▸ Document segment:
==*==
Database-driven study for hybrid perovskite coating materials
Azimatu Seidu a, Lauri Himanen a, Jingrui Li a, Patrick Rinke a
a Department of Applied Physics, Aalto University, P.O.Box 15100, Espoo, FI-00076 AALTO, Finland
Materials for Sustainable Development Conference (MATSUS)
Proceedings of nanoGe Fall Meeting 2018 (NFM18)
S8 Modelling Perovskite Solar Cells from the Microscale to the Macroscale
Torremolinos, Spain, 2018 October 22nd - 26th
Organizers: Alison Walker and Claudio Quarti
Oral, Azimatu Seidu, presentation 347
DOI: https://doi.org/10.29363/nanoge.nfm.2018.347
Publication date: 6th July 2018

Recently, hybrid perovskite solar cells (HPSCs) have achieved conversion efficiencies > 22 % and
have revived the search for clean, affordable and efficient energy. However, the practical realization
of this hope is pending due to problems related to the stability of HPSCs in moisture, heat,
ultraviolet light and oxygen rich environments [1]. Thus, the search is underway for protective coating materials to protect HPSCs. A proper coating should have a wide band gap in order to serve as a good window
material, exhibit minimum lattice mismatch at the coating-perovskite interface and most
importantly, be resistance to environmental conditions. In this study, we consider a series of ABX3 perovskites, with  A = MA/Cs, B = Sn/Pb and X = Cl/Br/I. To select possible protective-coating candidates, we
filtered the large Aflow [2] database to collect materials with wide band gap (≥ 3 eV) and further
sorted them based on their solubility in water, toxicity and abundance. To avoid large lattice
mismatch, we only considered rectangular surfaces of coating materials and limited the mismatch to be
within -5 and 5 %. For instance, for MAPI3, we found the following promising coating candidates, NiO, PbTiO3, BaZrO3 , ZnO and GaN, whose lattice mismatch are -0.35, -0.10, 0.37, -0.04 and 0.64%, respectively.
==*==
▸ Supplied data:

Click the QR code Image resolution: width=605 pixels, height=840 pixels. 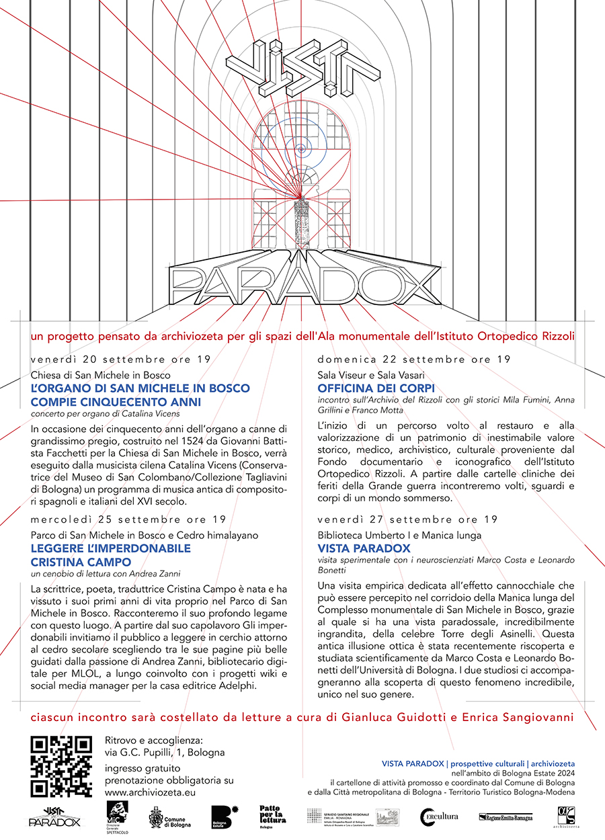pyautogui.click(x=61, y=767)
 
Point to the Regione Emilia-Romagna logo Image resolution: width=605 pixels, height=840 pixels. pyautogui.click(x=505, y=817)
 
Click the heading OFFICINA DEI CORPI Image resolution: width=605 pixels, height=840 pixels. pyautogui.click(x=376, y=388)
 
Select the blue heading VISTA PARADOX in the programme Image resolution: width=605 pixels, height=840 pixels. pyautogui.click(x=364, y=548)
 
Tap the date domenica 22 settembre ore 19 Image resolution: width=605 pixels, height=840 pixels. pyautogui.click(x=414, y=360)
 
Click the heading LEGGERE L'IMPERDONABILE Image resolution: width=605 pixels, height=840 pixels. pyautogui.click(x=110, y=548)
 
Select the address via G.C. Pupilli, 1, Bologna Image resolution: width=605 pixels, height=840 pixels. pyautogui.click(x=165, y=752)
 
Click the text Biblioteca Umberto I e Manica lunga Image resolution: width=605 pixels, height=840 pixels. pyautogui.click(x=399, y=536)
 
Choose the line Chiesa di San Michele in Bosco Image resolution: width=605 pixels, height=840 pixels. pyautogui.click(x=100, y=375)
==*==
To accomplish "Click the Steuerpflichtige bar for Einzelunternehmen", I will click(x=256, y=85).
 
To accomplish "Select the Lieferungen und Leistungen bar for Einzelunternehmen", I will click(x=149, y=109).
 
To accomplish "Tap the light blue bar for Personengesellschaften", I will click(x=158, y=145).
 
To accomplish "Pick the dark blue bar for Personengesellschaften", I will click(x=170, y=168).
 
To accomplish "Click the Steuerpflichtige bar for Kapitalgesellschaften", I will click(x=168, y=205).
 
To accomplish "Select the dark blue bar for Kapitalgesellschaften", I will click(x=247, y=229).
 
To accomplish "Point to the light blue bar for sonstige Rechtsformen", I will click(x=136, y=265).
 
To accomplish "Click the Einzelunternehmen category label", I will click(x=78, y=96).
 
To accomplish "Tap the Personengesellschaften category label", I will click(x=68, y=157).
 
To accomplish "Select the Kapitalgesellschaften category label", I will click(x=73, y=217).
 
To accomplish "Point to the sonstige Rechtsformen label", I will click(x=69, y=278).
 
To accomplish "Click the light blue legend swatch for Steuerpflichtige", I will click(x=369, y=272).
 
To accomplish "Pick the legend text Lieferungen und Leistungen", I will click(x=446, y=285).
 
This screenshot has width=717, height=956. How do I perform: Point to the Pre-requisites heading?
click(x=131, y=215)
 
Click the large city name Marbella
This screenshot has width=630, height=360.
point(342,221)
==*==
▸ What you will do: Continue the abstract on coating materials for hybrid perovskite solar cells, starting after its last sentence.

▸ Output for this exercise:
In addition to protecting the stability of HPSCs, our collected coating materials have the potential to serve as efficient transport layers in the HPSC architecture. Our search will not only improve the stability of HPSCs but also serve as a starting point in the search of novel device materials for emergent HPSC technologies.
Keywords
hybrid, perovskites, resistance, lattice mismatch

Reference
[1] M. A. Green, A. Ho-Baille, and H. J Snaith, Nature Photon. 8, 506(2014).
[2] R. H. Taylor, F. Rose, C. Tohler, O. Levy, K. Yang, M. B. Nardelli, and S. Curtarolo,
Computational Materials Science 93, 178 (2014).